Task prompt =>
In your answer, transcribe all of the data exactly.
Records for the task START
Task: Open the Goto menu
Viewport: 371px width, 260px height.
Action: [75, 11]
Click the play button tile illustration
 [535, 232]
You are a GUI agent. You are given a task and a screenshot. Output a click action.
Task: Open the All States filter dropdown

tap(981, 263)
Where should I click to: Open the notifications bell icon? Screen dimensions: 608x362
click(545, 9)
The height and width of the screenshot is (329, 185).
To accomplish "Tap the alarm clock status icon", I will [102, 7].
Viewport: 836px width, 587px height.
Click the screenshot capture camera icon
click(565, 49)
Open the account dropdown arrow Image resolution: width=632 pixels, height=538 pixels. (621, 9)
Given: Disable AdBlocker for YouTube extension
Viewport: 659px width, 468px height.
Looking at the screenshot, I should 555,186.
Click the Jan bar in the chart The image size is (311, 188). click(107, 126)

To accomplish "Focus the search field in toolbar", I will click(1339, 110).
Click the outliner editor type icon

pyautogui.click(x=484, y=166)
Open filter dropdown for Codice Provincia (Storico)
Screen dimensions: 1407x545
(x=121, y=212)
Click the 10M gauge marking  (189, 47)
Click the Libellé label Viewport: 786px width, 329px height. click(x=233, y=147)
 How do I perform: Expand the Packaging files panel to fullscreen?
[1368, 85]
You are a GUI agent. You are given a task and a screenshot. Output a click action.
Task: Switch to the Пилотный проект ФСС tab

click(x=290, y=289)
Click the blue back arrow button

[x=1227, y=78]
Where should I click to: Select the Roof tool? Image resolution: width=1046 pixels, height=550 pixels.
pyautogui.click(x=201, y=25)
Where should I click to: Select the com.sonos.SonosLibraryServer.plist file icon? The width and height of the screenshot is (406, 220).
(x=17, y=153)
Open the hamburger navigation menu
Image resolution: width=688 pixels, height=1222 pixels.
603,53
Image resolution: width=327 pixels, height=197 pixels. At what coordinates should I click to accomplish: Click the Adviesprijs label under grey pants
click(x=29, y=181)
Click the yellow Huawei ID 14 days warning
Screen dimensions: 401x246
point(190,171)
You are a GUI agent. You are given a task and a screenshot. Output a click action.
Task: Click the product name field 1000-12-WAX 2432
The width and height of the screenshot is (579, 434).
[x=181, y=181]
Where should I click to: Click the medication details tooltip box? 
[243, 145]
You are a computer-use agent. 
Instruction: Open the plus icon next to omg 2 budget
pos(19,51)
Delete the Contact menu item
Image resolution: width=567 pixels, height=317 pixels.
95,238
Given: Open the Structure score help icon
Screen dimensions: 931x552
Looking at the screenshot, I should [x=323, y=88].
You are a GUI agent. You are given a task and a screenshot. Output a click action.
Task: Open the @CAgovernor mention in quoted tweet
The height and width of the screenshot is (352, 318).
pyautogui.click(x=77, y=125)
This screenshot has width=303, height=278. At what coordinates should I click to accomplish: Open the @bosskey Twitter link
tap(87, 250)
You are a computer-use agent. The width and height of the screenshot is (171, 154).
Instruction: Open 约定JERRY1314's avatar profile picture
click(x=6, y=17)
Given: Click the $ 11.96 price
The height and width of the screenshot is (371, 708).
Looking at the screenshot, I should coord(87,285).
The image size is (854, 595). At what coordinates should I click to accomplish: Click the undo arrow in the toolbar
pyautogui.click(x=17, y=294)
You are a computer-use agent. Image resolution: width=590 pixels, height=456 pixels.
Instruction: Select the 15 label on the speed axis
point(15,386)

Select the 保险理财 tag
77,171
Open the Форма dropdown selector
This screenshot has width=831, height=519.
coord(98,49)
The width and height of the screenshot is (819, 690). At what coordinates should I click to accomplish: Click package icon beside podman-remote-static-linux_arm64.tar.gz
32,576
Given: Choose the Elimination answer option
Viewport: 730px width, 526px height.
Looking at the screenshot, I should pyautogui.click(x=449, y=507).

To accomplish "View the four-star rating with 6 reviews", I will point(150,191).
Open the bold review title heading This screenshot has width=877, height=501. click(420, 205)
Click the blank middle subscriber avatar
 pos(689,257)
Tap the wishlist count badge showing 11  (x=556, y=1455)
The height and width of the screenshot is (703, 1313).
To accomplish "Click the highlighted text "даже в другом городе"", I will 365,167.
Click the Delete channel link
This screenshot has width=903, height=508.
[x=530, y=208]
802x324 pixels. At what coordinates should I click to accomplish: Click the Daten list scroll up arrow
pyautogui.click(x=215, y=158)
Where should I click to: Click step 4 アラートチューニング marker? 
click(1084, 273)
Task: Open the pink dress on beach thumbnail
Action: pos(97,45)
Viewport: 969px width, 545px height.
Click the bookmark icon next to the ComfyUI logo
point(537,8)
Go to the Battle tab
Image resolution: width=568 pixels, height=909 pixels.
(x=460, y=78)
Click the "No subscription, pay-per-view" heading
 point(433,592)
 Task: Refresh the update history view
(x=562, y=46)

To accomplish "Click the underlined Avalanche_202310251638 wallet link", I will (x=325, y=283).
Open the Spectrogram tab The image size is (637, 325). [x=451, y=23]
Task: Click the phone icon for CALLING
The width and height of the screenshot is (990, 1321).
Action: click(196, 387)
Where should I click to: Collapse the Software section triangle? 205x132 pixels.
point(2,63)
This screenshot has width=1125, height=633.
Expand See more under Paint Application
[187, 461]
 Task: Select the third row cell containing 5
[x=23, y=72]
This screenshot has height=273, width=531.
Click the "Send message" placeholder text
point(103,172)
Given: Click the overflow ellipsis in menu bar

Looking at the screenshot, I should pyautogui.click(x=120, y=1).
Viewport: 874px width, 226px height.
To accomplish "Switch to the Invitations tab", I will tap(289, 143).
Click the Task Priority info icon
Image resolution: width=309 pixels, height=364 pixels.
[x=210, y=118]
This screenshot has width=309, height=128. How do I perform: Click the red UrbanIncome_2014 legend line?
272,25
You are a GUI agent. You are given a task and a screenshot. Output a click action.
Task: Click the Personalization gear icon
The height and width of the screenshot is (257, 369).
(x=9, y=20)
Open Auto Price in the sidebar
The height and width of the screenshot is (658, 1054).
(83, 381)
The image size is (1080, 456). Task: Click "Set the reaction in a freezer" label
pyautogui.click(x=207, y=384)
Records for the task END
Solution below =>
Task: Open the Goto menu
Viewport: 371px width, 260px height.
Action: [75, 11]
Click the play button tile illustration
 [535, 232]
You are a GUI agent. You are given a task and a screenshot. Output a click action.
Task: Open the All States filter dropdown

tap(981, 263)
Where should I click to: Open the notifications bell icon? Screen dimensions: 608x362
click(545, 9)
The height and width of the screenshot is (329, 185).
To accomplish "Tap the alarm clock status icon", I will [102, 7].
Viewport: 836px width, 587px height.
Click the screenshot capture camera icon
click(565, 49)
Open the account dropdown arrow Image resolution: width=632 pixels, height=538 pixels. (621, 9)
Given: Disable AdBlocker for YouTube extension
Viewport: 659px width, 468px height.
Looking at the screenshot, I should 555,186.
Click the Jan bar in the chart The image size is (311, 188). click(107, 126)

To accomplish "Focus the search field in toolbar", I will click(1339, 110).
Click the outliner editor type icon

pyautogui.click(x=484, y=166)
Open filter dropdown for Codice Provincia (Storico)
Screen dimensions: 1407x545
(x=121, y=212)
Click the 10M gauge marking  (189, 47)
Click the Libellé label Viewport: 786px width, 329px height. click(x=233, y=147)
 How do I perform: Expand the Packaging files panel to fullscreen?
[1368, 85]
You are a GUI agent. You are given a task and a screenshot. Output a click action.
Task: Switch to the Пилотный проект ФСС tab

click(x=290, y=289)
Click the blue back arrow button

[x=1227, y=78]
Where should I click to: Select the Roof tool? Image resolution: width=1046 pixels, height=550 pixels.
pyautogui.click(x=201, y=25)
Where should I click to: Select the com.sonos.SonosLibraryServer.plist file icon? The width and height of the screenshot is (406, 220).
(x=17, y=153)
Open the hamburger navigation menu
Image resolution: width=688 pixels, height=1222 pixels.
603,53
Image resolution: width=327 pixels, height=197 pixels. At what coordinates should I click to accomplish: Click the Adviesprijs label under grey pants
click(x=29, y=181)
Click the yellow Huawei ID 14 days warning
Screen dimensions: 401x246
point(190,171)
You are a GUI agent. You are given a task and a screenshot. Output a click action.
Task: Click the product name field 1000-12-WAX 2432
The width and height of the screenshot is (579, 434).
[x=181, y=181]
Where should I click to: Click the medication details tooltip box? 
[243, 145]
You are a computer-use agent. 
Instruction: Open the plus icon next to omg 2 budget
pos(19,51)
Delete the Contact menu item
Image resolution: width=567 pixels, height=317 pixels.
95,238
Given: Open the Structure score help icon
Screen dimensions: 931x552
Looking at the screenshot, I should [x=323, y=88].
You are a GUI agent. You are given a task and a screenshot. Output a click action.
Task: Open the @CAgovernor mention in quoted tweet
The height and width of the screenshot is (352, 318).
pyautogui.click(x=77, y=125)
This screenshot has width=303, height=278. At what coordinates should I click to accomplish: Open the @bosskey Twitter link
tap(87, 250)
You are a computer-use agent. The width and height of the screenshot is (171, 154).
Instruction: Open 约定JERRY1314's avatar profile picture
click(x=6, y=17)
Given: Click the $ 11.96 price
The height and width of the screenshot is (371, 708).
Looking at the screenshot, I should coord(87,285).
The image size is (854, 595). At what coordinates should I click to accomplish: Click the undo arrow in the toolbar
pyautogui.click(x=17, y=294)
You are a computer-use agent. Image resolution: width=590 pixels, height=456 pixels.
Instruction: Select the 15 label on the speed axis
point(15,386)

Select the 保险理财 tag
77,171
Open the Форма dropdown selector
This screenshot has width=831, height=519.
coord(98,49)
The width and height of the screenshot is (819, 690). At what coordinates should I click to accomplish: Click package icon beside podman-remote-static-linux_arm64.tar.gz
32,576
Given: Choose the Elimination answer option
Viewport: 730px width, 526px height.
Looking at the screenshot, I should pyautogui.click(x=449, y=507).

To accomplish "View the four-star rating with 6 reviews", I will point(150,191).
Open the bold review title heading This screenshot has width=877, height=501. click(420, 205)
Click the blank middle subscriber avatar
 pos(689,257)
Tap the wishlist count badge showing 11  (x=556, y=1455)
The height and width of the screenshot is (703, 1313).
To accomplish "Click the highlighted text "даже в другом городе"", I will 365,167.
Click the Delete channel link
This screenshot has width=903, height=508.
[x=530, y=208]
802x324 pixels. At what coordinates should I click to accomplish: Click the Daten list scroll up arrow
pyautogui.click(x=215, y=158)
Where should I click to: Click step 4 アラートチューニング marker? 
click(1084, 273)
Task: Open the pink dress on beach thumbnail
Action: pos(97,45)
Viewport: 969px width, 545px height.
Click the bookmark icon next to the ComfyUI logo
point(537,8)
Go to the Battle tab
Image resolution: width=568 pixels, height=909 pixels.
(x=460, y=78)
Click the "No subscription, pay-per-view" heading
 point(433,592)
 Task: Refresh the update history view
(x=562, y=46)

To accomplish "Click the underlined Avalanche_202310251638 wallet link", I will (x=325, y=283).
Open the Spectrogram tab The image size is (637, 325). [x=451, y=23]
Task: Click the phone icon for CALLING
The width and height of the screenshot is (990, 1321).
Action: click(196, 387)
Where should I click to: Collapse the Software section triangle? 205x132 pixels.
point(2,63)
This screenshot has width=1125, height=633.
Expand See more under Paint Application
[187, 461]
 Task: Select the third row cell containing 5
[x=23, y=72]
This screenshot has height=273, width=531.
Click the "Send message" placeholder text
point(103,172)
Given: Click the overflow ellipsis in menu bar

Looking at the screenshot, I should pyautogui.click(x=120, y=1).
Viewport: 874px width, 226px height.
To accomplish "Switch to the Invitations tab", I will tap(289, 143).
Click the Task Priority info icon
Image resolution: width=309 pixels, height=364 pixels.
[x=210, y=118]
This screenshot has width=309, height=128. How do I perform: Click the red UrbanIncome_2014 legend line?
272,25
You are a GUI agent. You are given a task and a screenshot. Output a click action.
Task: Click the Personalization gear icon
The height and width of the screenshot is (257, 369).
(x=9, y=20)
Open Auto Price in the sidebar
The height and width of the screenshot is (658, 1054).
(83, 381)
The image size is (1080, 456). Task: Click "Set the reaction in a freezer" label
pyautogui.click(x=207, y=384)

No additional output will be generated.